I’ve so enjoyed the flexibility and variety from my own marketing consulting practice that I said that I’d never go back to full-time work, unless…the perfect opportunity came my way. My husband challenged me as to what that opportunity would be.  I said I didn’t know and couldn’t even envision what it might be or whether it would ever come along.

It did.

Beginning yesterday, I’m working with a start-up in the natural foods industry as employee #4.  Fortunately (for me and the company) I recommended a trusted, former colleague as employee #5, which will make this experience a bit easier.

Those of you who have taken a business idea from initial concept to the customer will know how daunting this task this will be.  To start with no infrastructure, no momentum and no product awareness takes every bit of experience, skills, smarts and brute strength that a start-up team can muster.

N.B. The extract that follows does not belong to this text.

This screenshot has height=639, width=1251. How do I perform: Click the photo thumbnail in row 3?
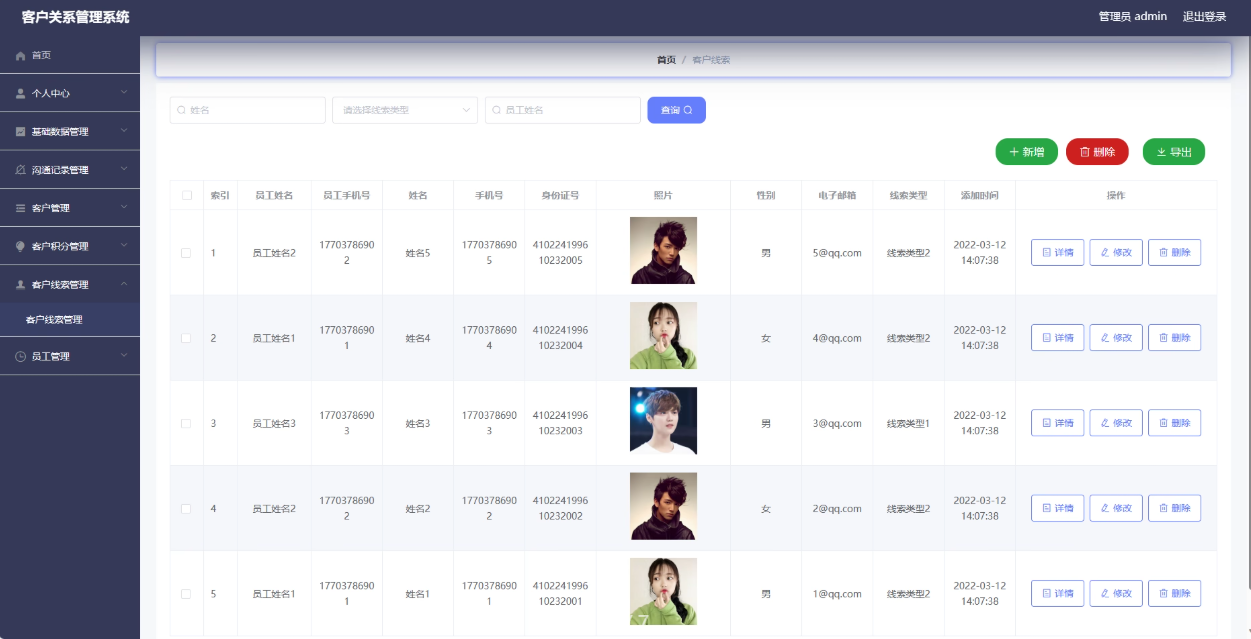tap(663, 421)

Having been in this situation before, I know that I won’t be able to maintain many of my personal nor my own business activities.  My decision to moth-ball Sage Advice Marketing Consulting was a difficult one, but a step I need to take to maintain my sanity. This includes putting my blog on hold.

As my brother once said about our family “we are writers.”  My early career was so busy that I never got around to publishing as much as I had hoped.  With the advent of blogging, I’ve enjoyed using this space to have “a conversation about strategic marketing & brand equity with an occasional dose of random thoughts,” as I tagged my Fertile Ground posts.

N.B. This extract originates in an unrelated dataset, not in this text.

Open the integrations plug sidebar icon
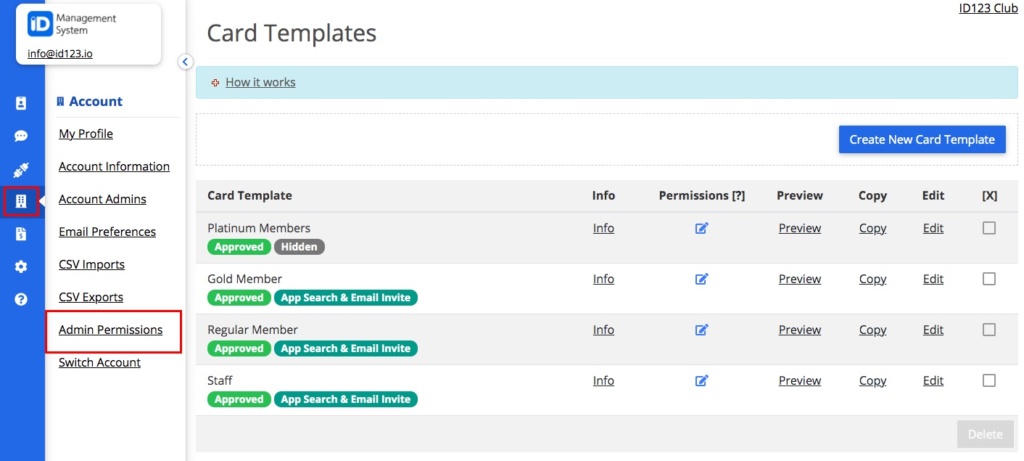 click(21, 170)
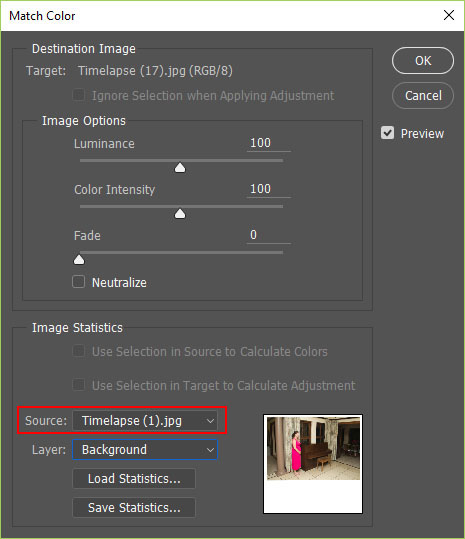Click the Color Intensity slider handle
Screen dimensions: 465x539
tap(180, 214)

I’ve become a better writer and an even better editor, over the last two years of blogging.  My husband kept telling me to quit because he believed I never got clients as a result of writing about marketing.  I didn’t.  My intention was to have an outlet for putting ideas down in written form, while maintaining some work discipline.  The result was successfully publishing twice a week since March 9, 2010, missing only two postings: one that was my fault, one that was a technical glitch.

Rain, shine or vacations, I’ve kept my own promise to stick with the publishing regimen.   The silver-lining of “writer’s-block” moments led me to great blogs like Copyblogger,  The Art of Non-Conformity, Tim Berry and Seth Godin, among others, for marketing and writing inspiration.

Even though I know it’s vital to put my business in a passive state, I won’t be removing my website from the internet.

Why?

Because my motto has been “never say never.”  I may be back at this cyber address, having a conversation with you again in the future. You never know…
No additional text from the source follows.